Liberty Coming in Closer

Looks like Libertarians are doing better. As a new member of the ranks myself, I’m glad to see there’s some movement here:

In 2006, the party squeaked past that threshold with just under 2.5 percent. This year, Libertarian Mike Wherry garnered 6 percent — or more than 100,000 total votes.

In the far-eastern portion of the state, a Libertarian candidate for the state House of Representatives won 21 percent of the vote in a three-way race, Spangle noted. That candidate, Rex Bell, came within two percentage points of finishing ahead of the second-place candidate, a Democrat.

I know it sounds like I don’t know why people don’t just think like me, but I honestly don’t know why more people don’t take a good look at the Libertarians. Everyone always says, “Stay out of my wallet and out of my bedroom,” and you can’t get any further from either with the Party of Liberty.

Whenever I hear someone say, “I’m a fiscal conservative and socially progressive”, I reply, “So you’re a Libertarian?” The answer is always no. They bounce back and forth between Republicans and Democrats, hoping to land on the right mix someday. That’s like pouring granulated sugar and confectioner’s sugar into a bowl and hoping to end  up with a pie.

Why every gay in America hasn’t voted for Libertarians is even more vexing. In the last election a few weeks ago, 1/3 of gays that voted, voted for Republicans! Are you kidding me!? You think that asshat John Boehner is going to do a damn thing for you besides make you feel like crap?

In all sincerity, I hope that Libertarians don’t get confused with the Tea Partiers. I sympathize with the Tea Party folks to a degree — limited government, free markets, etc. But they’re not true Libertarians. They want to cut some stuff (but not what counts) and they walk in lock-step with the GOP on social issues. True Libertarians would let you screw a monkey upside down while you lick a rusty spoon and ate Twinkies if you wanted to.

As Thomas Jefferson said, “If it doesn’t break my leg or pick my pocket, it’s none of my business.”

Take a Penny, Don’t Leave a Penny

I ran across this nifty quote in my travels today: Can you govern as a libertarian in America? You’ve got all these state government programs and you probably can’t get rid of a single one of them – or at least not more than one or two without a battle. Can you be a libertarian governor?

Mitch Daniels: I try to be. I mean, just to be simplistic about it, we believe that leaving the maximum number of dollars in the possession of those who earned them is an exercise in enlarging freedom.

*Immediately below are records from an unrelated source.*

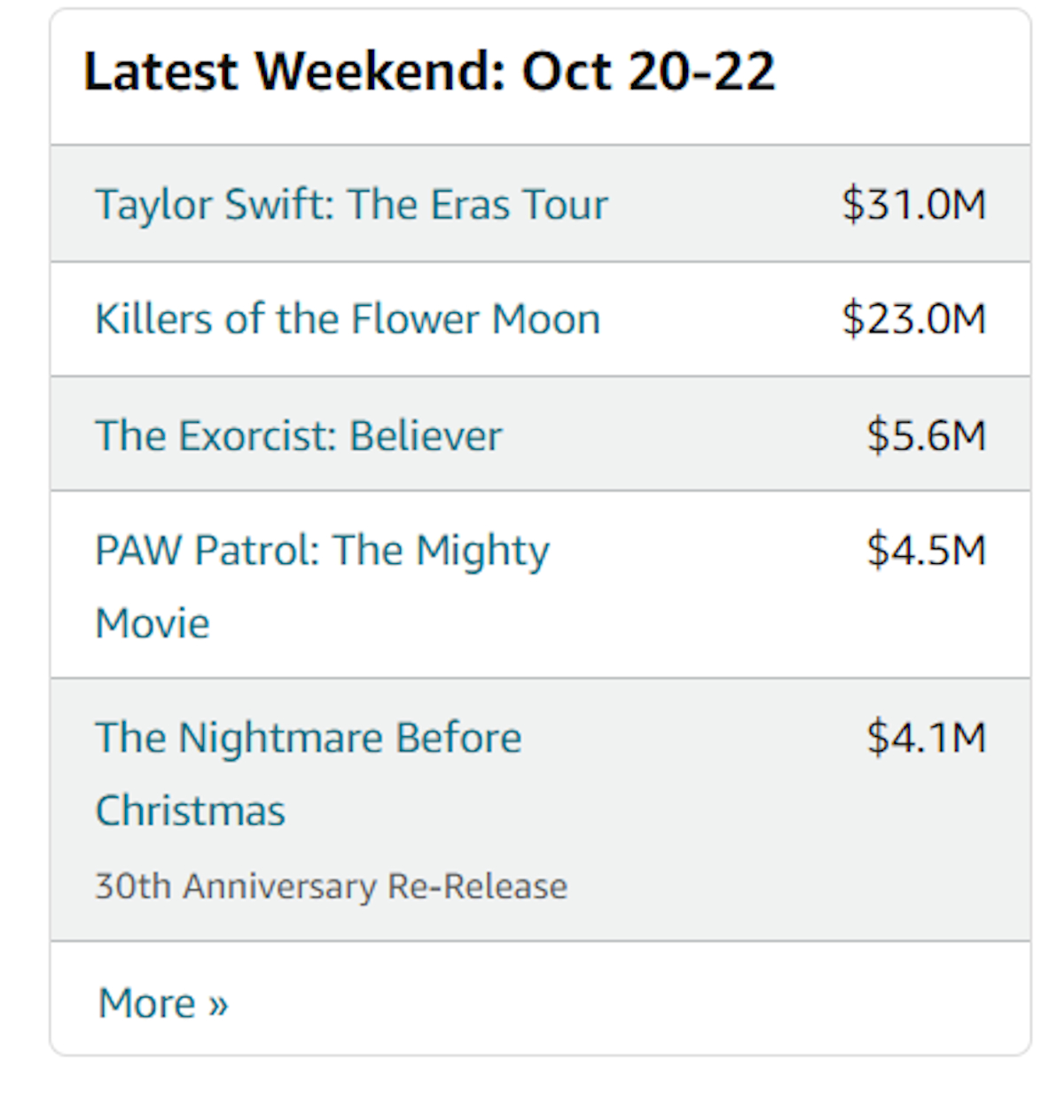The width and height of the screenshot is (1064, 1120).
Task: Click the Latest Weekend heading text
Action: point(293,72)

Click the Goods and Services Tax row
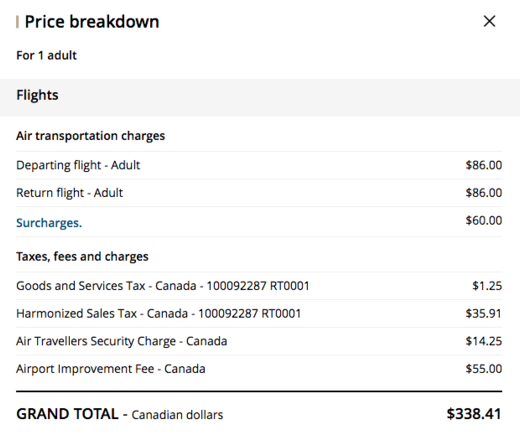pos(259,286)
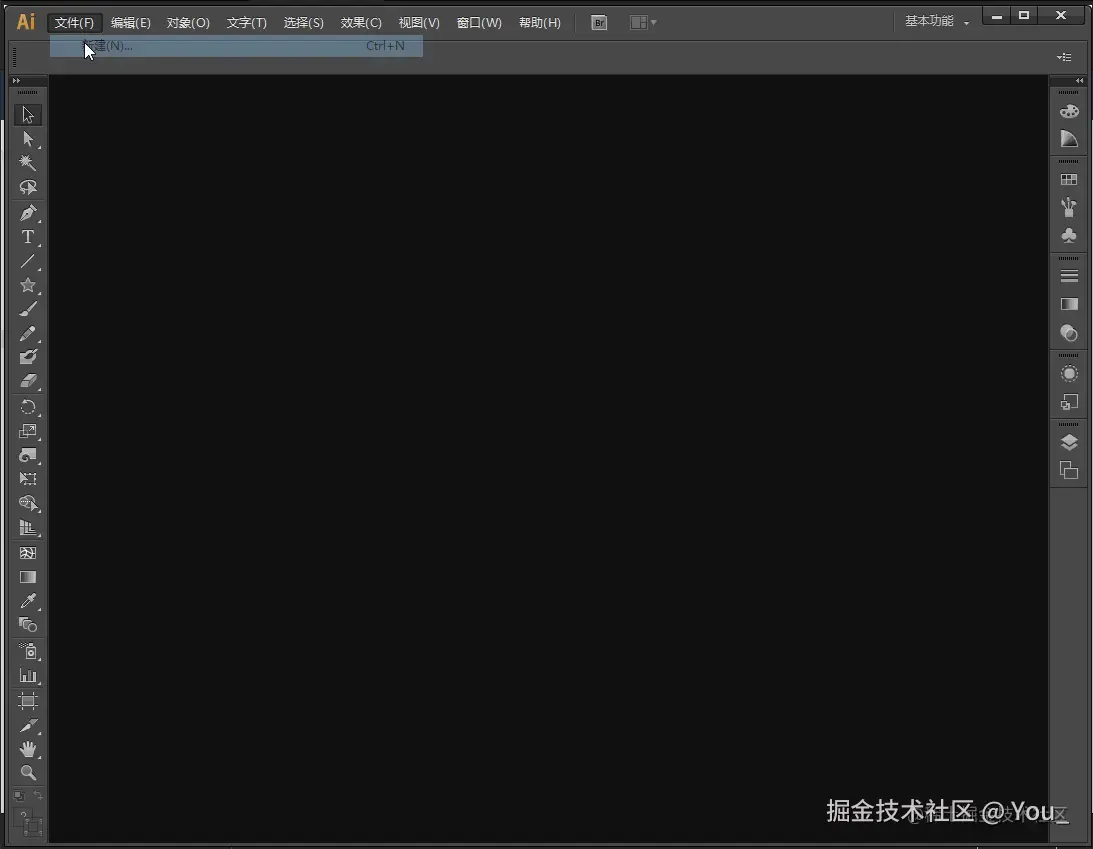Select the Zoom tool

28,773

I do this little game sometimes if I’m in a high school classroom. I walk around and ask innocently, ‘Does anyone have a dollar bill?’ – and some kid will produce one and I just stuff it in my pocket and walk on. After the consternation and the giggling stop, I say, ‘What, What?’ Then I go into a little rap and I say, ‘Oh, Jonathan wants his money back – notice that he is a dollar less free than he was a minute ago; if he had that dollar he could decide, he could choose [where and how to spend it]’.

Then I talk about how inevitably we have to coerce money out of people to do necessary and important public business. But if we believe in freedom and liberty than we ought to do that only for necessary purposes.

Then I go on to talk about competence and the fact that it becomes an equally solemn duty to never misspend a dollar. Maybe that’s not the right response but when I’m asked about governing as a libertarian, I would say that’s one way I do it.

Now, I don’t think for a minute Mitch Daniels governs like a true Libertarian, but he’s the best we’ve got. If we had it our way, you probably wouldn’t even recognize America today — particularly in the realm of healthcare, public education and mass transit. You would still have those things, in most cases, but they would be approached from the standpoint of making them affordable for everyone, not just the elite few and not just giving handouts to the poorest few, either.